> _DOCUMENT TEXT_:
....

Getting nutrition right during a dairy cow’s dry period can make a big difference to her health and the health of her calf. But it’s also a key contributor to her milk yield after calving. New research from the University of Illinois shows diets containing consistent energy levels and the rumen-boosting supplement monensin may be ideal during the dry period.
“Many producers use a ‘steam up’ approach where you gradually increase the energy intake during the dry period to help adjust the rumen and adapt the cow to greater feed intakes after calving. Our work has shown that’s really of questionable benefit for many farms, and it may be safer to just keep a constant level of feed intake before calving,” says James Drackley, professor in the Department of Animal Sciences at Illinois and co-author on a study published in the Journal of Dairy Science.
To test their hypothesis, the researchers fed cows either a controlled-energy diet throughout the dry period or a variable energy diet containing greater energy during the close-up period. The two diets made no difference in how the cows performed or in any of their metabolic indicators after calving.
“Obviously, it’s simpler if we don’t have to feed an additional diet halfway through the dry period,” Drackley says.
On top of the two feeding strategies, the researchers either added monensin to the prepartum diet or didn’t. The supplement is typically fed during lactation to make fermentation in the rumen more efficient and convert nutrients into milk proteins. Some producers take the supplement out during the dry period to give rumen microbes a “rest” period.

....

[Collected data entries]
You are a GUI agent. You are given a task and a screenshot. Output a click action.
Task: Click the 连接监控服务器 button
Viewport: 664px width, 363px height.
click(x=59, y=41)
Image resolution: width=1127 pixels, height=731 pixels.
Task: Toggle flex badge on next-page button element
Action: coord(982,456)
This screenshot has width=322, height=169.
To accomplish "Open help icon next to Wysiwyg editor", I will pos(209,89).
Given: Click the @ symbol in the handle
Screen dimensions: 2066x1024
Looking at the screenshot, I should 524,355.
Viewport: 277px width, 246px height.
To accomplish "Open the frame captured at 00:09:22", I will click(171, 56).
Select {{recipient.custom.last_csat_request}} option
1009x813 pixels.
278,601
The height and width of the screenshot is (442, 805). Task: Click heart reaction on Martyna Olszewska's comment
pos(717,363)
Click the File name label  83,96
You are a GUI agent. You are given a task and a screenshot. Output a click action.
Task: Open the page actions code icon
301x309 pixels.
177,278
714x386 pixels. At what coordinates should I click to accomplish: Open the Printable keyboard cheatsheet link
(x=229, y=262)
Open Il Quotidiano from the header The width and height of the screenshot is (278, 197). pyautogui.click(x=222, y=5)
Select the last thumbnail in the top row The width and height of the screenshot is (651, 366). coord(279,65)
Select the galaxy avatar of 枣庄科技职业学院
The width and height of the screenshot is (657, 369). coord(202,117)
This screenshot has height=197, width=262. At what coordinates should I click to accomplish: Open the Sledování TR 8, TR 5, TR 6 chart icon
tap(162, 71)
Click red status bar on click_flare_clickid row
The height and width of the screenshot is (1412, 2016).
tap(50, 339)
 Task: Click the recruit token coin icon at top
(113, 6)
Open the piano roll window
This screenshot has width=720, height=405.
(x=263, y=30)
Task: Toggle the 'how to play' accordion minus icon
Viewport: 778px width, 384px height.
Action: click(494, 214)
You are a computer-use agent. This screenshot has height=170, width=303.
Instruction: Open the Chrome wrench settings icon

....

> _WORK ITEM 1_:
Answer these questions using the article on dairy cow nutrition during the dry period:
(a) At which university was the research carried out?
(b) In which journal was the study published?
(c) According to the article, why do some producers remove monensin from the diet during the dry period?
> _WORK ITEM 2_:
Write the next part of the article on dairy cow nutrition during the dry period, continuing from its final sentence.
The entries are not required for any of the work.

> _REPLY 1_:
(a) The University of Illinois.
(b) The Journal of Dairy Science.
(c) To give rumen microbes a "rest" period.

> _REPLY 2_:
“Our research showed if we took monensin out during the dry period, then the cows produced about 2 kilograms less milk in the next lactation,” Drackley says. “The conclusion is it’s better to leave it in and prevent that lost milk production. I’d guess the majority of dairy farms in the Midwest are feeding monensin during lactation, so this should be a fairly relevant piece of information.”
The article, “Effects of prepartum diets varying in dietary energy density and monensin on early-lactation performance in dairy cows,” is published in the Journal of Dairy Science [DOI: 10.3168/jds.2020-19414]. Authors include Joel Vasquez, Maris McCarthy, Bruce Richards, Kelly Perfield, David Carlson, Adam Lock, and James Drackley. Funding was provided in part by Elanco Animal Health and the Illinois Agricultural Experiment Station, part of the College of Agricultural, Consumer and Environmental Sciences at Illinois.